Pode ser uma armadilha para uma série cinematográfica, quando se parte de um conceito tão simples, querer se expandir e se explicar demais. Um lugar silencioso, até aqui, não caiu nessa. Apesar das mudanças do cenário e notável aumento da produção, os dois longas derivados do universo mantém a escala humana estabelecida pelo primeiro filme e possuem um cuidado evidente com a caracterização dos personagens, o que não significa renegar a sua natureza de cinema B, de filme de monstro.
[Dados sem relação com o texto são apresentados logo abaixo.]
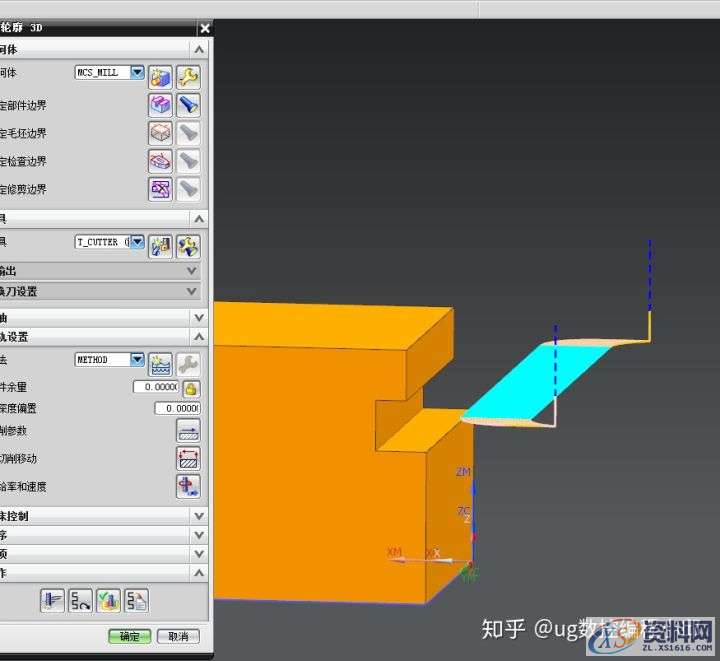Expand the 输出 (Output) section
Viewport: 720px width, 661px height.
(192, 271)
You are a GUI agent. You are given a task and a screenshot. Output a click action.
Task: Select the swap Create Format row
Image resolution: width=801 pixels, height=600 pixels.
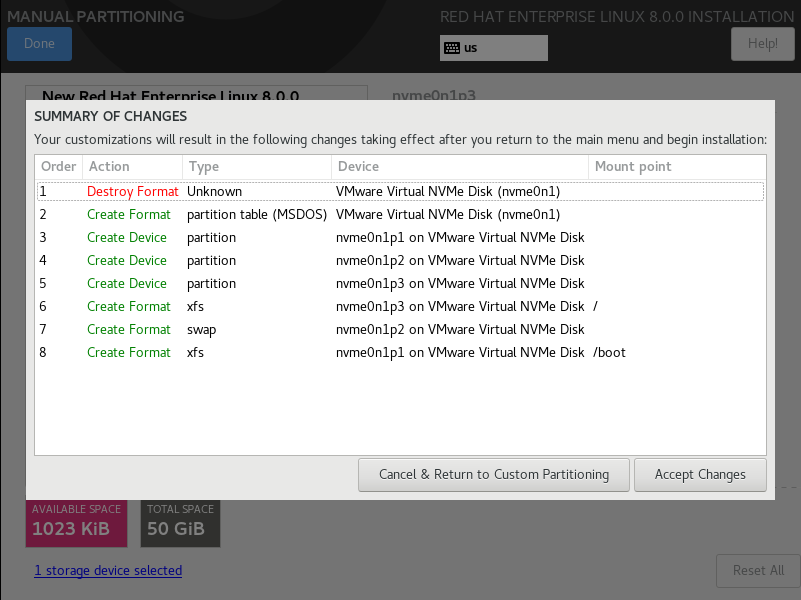(400, 329)
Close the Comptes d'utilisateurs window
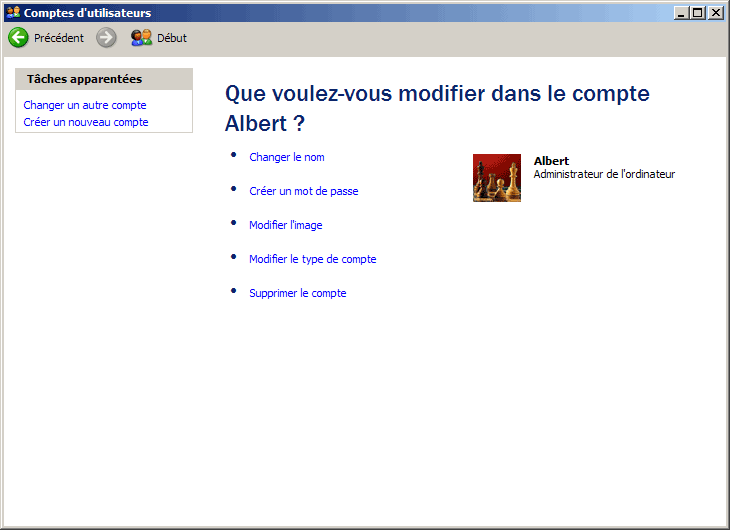This screenshot has height=530, width=730. pos(715,13)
Esse equilíbrio entre a seriedade dramática e o entretenimento assumido do suspense está se tornando marca de honra da saga. E, agora com Dia um, que tinha todas as desculpas para construir um grande espetáculo de destruição (vide a escolha de Nova Iorque como ambientação), ela demonstra mais singeleza e intimismo do que nunca.
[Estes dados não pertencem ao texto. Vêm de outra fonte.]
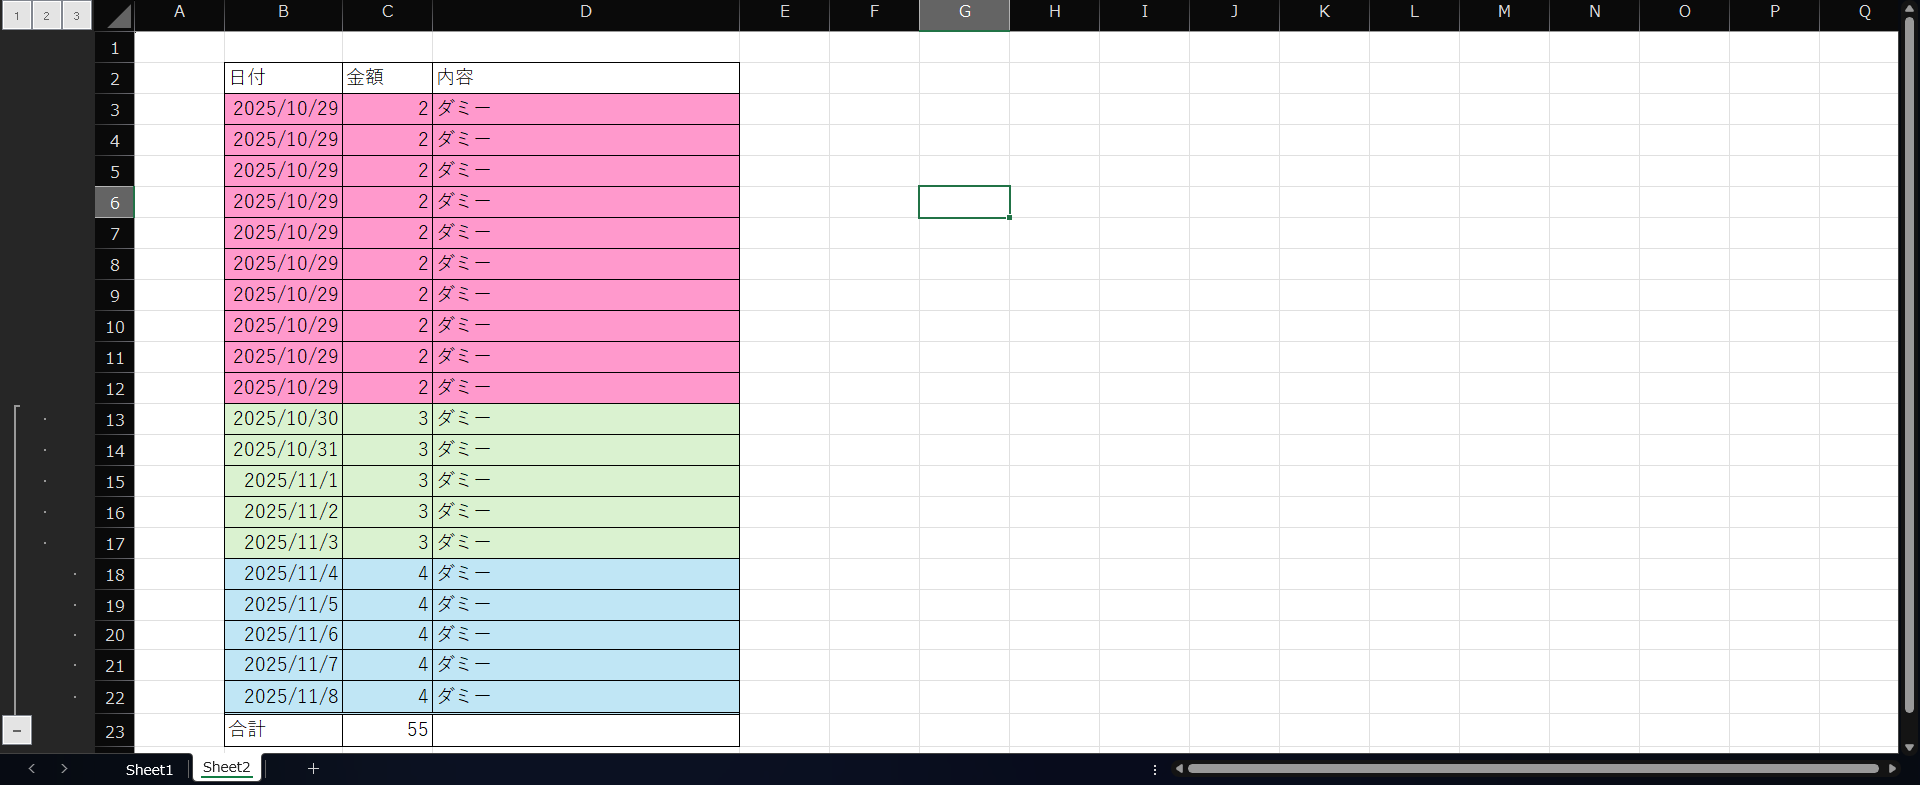Click vertical scrollbar down arrow
1920x785 pixels.
pos(1909,746)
Michael Sarnoski – do aclamado drama indie Pig, com Nicolas Cage – substitui Krasinski na direção e, mesmo que siga a gramática básica de Um lugar silencioso, a mudança é perceptível. As câmeras de Sarnoski não tem a mesma fluidez de movimento ou os planos complicados que conectavam elegantemente duas ou mais situações em paralelo. O cineasta, inclusive, não explora visualmente como poderia as possibilidades de terror oferecidas pela premissa urbana, mas fica claro também o seu olhar sensível para a direção de atores e o tato bem especial com que deixa a câmera solta para captar interações espontâneas e emocionais. Há boas cenas de ação e tensão em Dia um, mas o fator ‘novidade’ com relação aos alienígenas já não existe, assim como qualquer ineditismo com relação à devastação de Manhattan no cinema – o que torna inteligente a decisão de basear o drama numa protagonista cujo objetivo é menos a sobrevivência e mais o aproveitamento dos seus decretados últimos momentos de vida.

Atriz de expressividade singular, vencedora do Oscar de coadjuvante por 12 anos de escravidão, Lupita dá conta de preencher essa personagem de nuances e ternura em menos de 90 minutos e com o mínimo de diálogo – até mais do que seu talento precisa. Com o gato inseparável e um arco comovente de redescoberta de pequenos prazeres e memórias em meio à destruição da cidade, ela empresta a Um lugar silencioso uma pausa de poesia e contemplação antes do apocalipse implacável seguir adiante.